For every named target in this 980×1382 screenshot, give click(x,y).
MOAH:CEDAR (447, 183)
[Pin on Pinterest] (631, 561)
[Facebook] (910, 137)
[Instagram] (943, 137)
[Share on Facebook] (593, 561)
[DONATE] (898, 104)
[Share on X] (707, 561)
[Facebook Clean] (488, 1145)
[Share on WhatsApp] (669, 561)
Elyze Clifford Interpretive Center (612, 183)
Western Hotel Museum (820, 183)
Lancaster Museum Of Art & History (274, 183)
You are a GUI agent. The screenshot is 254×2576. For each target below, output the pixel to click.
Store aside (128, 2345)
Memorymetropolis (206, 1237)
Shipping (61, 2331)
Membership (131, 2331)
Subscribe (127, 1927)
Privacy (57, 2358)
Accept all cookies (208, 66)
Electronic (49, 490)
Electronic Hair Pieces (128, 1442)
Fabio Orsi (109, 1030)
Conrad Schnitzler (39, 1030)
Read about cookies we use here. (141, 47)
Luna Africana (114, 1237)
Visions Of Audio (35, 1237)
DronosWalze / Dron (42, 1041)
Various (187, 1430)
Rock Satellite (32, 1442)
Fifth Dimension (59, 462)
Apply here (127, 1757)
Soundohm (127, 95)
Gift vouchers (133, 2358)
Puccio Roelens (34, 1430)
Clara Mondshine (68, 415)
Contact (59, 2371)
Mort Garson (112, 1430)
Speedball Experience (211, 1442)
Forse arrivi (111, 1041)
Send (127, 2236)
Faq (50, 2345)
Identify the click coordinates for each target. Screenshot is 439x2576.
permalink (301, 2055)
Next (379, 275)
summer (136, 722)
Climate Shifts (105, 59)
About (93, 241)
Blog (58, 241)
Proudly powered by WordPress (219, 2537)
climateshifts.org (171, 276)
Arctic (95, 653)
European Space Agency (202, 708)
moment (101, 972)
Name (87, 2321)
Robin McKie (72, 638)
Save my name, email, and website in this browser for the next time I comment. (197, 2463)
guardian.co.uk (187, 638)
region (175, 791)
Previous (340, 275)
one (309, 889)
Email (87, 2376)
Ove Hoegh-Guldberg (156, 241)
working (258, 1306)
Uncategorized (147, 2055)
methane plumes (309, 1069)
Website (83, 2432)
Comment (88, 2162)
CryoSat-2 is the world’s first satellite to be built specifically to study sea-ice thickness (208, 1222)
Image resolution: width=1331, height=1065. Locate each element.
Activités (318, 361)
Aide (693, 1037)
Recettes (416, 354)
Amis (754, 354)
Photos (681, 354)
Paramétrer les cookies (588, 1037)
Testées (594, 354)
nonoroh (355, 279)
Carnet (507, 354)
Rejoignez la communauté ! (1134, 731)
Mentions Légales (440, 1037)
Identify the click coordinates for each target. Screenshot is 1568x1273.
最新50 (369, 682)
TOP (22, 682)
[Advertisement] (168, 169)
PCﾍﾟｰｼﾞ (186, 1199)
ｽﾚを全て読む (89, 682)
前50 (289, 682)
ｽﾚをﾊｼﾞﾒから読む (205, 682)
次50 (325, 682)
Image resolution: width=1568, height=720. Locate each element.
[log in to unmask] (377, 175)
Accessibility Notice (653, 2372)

──────

Count the lines in the listing above that contain the string "each", treating uppercase and lowercase as different, and give only the number.

5